- KETENTUAN TUGAS -
1. Menurut teks bacaan tentang P3SRS Apartemen Vida View, paling lambat kapan pembentukan P3SRS harus dilakukan?
2. Terjemahkan kalimat dari teks bacaan ini ke dalam bahasa Inggris: "Namun, yang bersangkutan hanya membaca isi pesan WA itu tanpa merespons."

- TEKS BACAAN -
▬▬▬

Berdasarkan Permen tersebut, kata Abdullah, maka sudah seharusnya saat ini P3SRS itu diserahkan kepada para penghuni Apartemen Vida View.
"Sementara pihak manajemen belum mau melepas (pengurusan P3SRS)," ungkap Abdullah.
Sebagai informasi, pembentukan P3SRS pada Peraturan Menteri PUPR nomor 14 tahun 2021 BAB II bagian kesatu Umum pasal 2 (1) Pemilik Sarusun wajib membentuk P3SRS, (2) Pembentukan P3SRS sebagaimana dimaksud pada ayat (1) dilakukan paling lambat 6 (enam) bulan sebelum masa transisi berakhir, (3) Pembentukan P3SRS sebagaimana dimaksud pada ayat (1) untuk pertama kali wajib difasilitasi dan dibiayai oleh pelaku Pembangunan.
(4) Masa transisi sebagaimana dimaksud pada ayat (2) ditetapkan paling lama 1 (satu) tahun sejak penyerahan pertama kali sarusun kepada pemilik, tanpa dikaitkan dengan belum terjualnya seluruh sarusun, (5) Fasilitasi sebagaimana dimaksud pada ayat (3) merupakan penyediaan sarana dan prasarana untuk kebutuhan pembentukan P3SRS.
Hingga berita ini dimuat, redaksi terkini sudah berusaha meminta klarifikasi dari Kepala Building Manajemen Vida View Makassar, Heri Iswanto lewat telepon dan pesan WhatsApp terkait kejadian lift mati tersebut. Namun, yang bersangkutan hanya membaca isi pesan WA itu tanpa merespons.

▬▬▬

Item Tersimpan
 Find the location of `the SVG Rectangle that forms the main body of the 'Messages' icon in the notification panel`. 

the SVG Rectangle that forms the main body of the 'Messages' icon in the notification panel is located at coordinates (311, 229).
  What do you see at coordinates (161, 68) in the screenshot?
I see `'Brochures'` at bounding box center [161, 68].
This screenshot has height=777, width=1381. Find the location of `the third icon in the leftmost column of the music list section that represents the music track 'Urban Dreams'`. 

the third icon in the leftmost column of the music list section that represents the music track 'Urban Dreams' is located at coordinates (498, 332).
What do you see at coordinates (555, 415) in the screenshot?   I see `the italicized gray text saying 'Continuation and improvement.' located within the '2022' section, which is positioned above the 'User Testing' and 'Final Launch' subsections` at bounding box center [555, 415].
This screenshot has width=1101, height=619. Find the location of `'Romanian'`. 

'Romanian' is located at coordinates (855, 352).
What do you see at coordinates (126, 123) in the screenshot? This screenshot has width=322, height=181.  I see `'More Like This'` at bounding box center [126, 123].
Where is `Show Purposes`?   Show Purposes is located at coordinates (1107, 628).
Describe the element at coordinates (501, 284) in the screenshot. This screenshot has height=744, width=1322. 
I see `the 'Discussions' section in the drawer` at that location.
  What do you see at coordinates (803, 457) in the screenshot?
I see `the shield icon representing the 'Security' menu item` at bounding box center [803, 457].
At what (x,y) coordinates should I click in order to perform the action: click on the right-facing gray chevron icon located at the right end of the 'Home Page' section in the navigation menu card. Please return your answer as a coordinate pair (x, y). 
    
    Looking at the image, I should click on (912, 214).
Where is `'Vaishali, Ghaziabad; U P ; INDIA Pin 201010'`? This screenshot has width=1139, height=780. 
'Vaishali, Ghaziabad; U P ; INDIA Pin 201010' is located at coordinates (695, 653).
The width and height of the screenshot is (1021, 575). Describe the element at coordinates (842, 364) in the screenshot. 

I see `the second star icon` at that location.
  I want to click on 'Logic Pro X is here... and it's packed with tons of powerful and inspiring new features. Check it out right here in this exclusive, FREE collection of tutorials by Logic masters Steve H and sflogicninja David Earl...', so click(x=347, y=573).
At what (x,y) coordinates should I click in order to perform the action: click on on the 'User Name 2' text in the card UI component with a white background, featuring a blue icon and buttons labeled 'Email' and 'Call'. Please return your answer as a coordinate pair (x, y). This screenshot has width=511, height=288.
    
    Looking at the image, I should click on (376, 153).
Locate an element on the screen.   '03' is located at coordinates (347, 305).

▬▬▬

- KUNCI JAWABAN -
1. Paling lambat 6 (enam) bulan sebelum masa transisi berakhir.

2. However, the person in question only read the WhatsApp message without responding.